5. Decades of emphasis on simplicity and minimalism have primed us for a resurgence of maximalist Italian cuisine.

Ian MacAllen, author of Red Sauce: How Italian Food Became American

Italian cuisine is having its own Western culture dominance right now, in the way French cuisine did for hundreds of years. One of the reasons for that — and this Italian maximalism — is the transition of Italian Americans from an ethnic group to part of the white majority.

Early Italian American dishes, like veal Parmesan and lobster fra diavolo, were maximalist dishes for their time. Immigrants were taking the bounty of America — meat and cheese — and turning celebration meals into everyday cuisine. But 100 years ago, people were like, “Oh, those garlic eaters,” and Italian food was a very ethnic food to people of Northern European descent in America. Italian immigrants were laborers, factory workers, and coal miners. The perception was their food was unsophisticated, and the earliest Italian restaurants in America literally operated out of the owners’ homes.

Over time, Italians and Italian food have been accepted by that white majority.

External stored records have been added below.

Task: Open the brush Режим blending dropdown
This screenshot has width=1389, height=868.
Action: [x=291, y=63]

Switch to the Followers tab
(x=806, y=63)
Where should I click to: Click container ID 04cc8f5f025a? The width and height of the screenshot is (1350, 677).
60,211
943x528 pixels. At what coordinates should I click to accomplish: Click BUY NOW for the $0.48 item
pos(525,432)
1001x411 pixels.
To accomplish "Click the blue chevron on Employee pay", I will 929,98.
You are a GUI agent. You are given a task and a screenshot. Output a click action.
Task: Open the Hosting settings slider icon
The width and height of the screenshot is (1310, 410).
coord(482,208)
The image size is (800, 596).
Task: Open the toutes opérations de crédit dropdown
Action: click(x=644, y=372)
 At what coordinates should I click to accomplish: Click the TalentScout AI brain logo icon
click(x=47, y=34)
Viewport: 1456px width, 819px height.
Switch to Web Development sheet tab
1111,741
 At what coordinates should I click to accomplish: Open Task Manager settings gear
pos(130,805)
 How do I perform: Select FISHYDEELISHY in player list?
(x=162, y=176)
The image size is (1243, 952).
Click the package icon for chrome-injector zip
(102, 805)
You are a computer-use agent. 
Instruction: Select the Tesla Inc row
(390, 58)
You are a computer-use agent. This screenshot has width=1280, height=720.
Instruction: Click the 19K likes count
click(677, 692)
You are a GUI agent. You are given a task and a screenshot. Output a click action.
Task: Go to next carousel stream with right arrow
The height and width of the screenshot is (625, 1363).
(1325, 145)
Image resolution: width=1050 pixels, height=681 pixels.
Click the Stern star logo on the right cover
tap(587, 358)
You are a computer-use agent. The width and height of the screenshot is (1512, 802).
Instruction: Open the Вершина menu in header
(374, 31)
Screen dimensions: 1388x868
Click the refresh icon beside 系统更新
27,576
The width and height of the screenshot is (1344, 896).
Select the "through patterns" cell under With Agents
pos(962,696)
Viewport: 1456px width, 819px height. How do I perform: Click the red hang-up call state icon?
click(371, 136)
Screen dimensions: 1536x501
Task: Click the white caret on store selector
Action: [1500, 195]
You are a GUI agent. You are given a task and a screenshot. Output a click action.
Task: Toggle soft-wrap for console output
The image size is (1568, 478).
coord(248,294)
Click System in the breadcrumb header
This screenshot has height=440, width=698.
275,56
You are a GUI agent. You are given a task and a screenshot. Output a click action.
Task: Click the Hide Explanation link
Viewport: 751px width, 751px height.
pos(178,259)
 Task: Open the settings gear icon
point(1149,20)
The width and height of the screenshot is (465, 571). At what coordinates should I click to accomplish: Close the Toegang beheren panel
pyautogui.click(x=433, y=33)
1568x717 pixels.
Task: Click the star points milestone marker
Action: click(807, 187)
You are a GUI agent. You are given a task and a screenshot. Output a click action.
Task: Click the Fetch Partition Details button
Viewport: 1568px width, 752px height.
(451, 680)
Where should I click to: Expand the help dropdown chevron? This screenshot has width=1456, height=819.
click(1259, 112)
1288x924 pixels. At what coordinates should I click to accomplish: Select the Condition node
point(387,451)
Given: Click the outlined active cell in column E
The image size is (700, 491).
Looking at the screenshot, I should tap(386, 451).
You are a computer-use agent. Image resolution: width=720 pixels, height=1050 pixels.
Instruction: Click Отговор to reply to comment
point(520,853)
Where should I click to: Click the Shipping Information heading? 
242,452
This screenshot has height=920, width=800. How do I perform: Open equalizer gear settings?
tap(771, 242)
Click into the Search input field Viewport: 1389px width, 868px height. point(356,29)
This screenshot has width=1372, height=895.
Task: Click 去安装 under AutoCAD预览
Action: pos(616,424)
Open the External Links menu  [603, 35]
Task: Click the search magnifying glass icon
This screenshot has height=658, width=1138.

As Italian food becomes more integrated into mainstream society, where every corner store and every strip mall in America has a pizzeria, “sophisticated” Italian dining becomes more simplified over time. Beginning in the 1970s and going through the 2010s, restaurants and chefs were interested in “northern Italian” and “authentic Italian.” Both are made-up terms. It’s the Mario Batali and Lidia Bastianich era: “I went to a grandmother’s kitchen to learn how to make pasta.” Everything was twee and simple — pasta made with nothing but sage and butter.

The maximalist Italian restaurant now is a reaction to that wave of modern Italian food. I’m not surprised to see us coming back to this period where we’re really embracing the over-the-top interpretation of Italian food. It seems very natural to go back to that after a period of time where you’re looking at the most simple flavors and embracing the rustic, country style. As a lover of red sauce, I’m glad to see some of these places bringing back classic Italian American foods and turning them into something that’s even fancier than they were originally. Places like Don Angie are making those traditional red sauce recipes fancier and more upscale.

Still, restaurants like Bamonte’s and Rao’s are getting fewer and fewer, and as you concentrate that into fewer restaurants, the ones that remain can charge more money. They’re more profitable and more likely to survive, but also when something becomes scarce, it becomes desirable.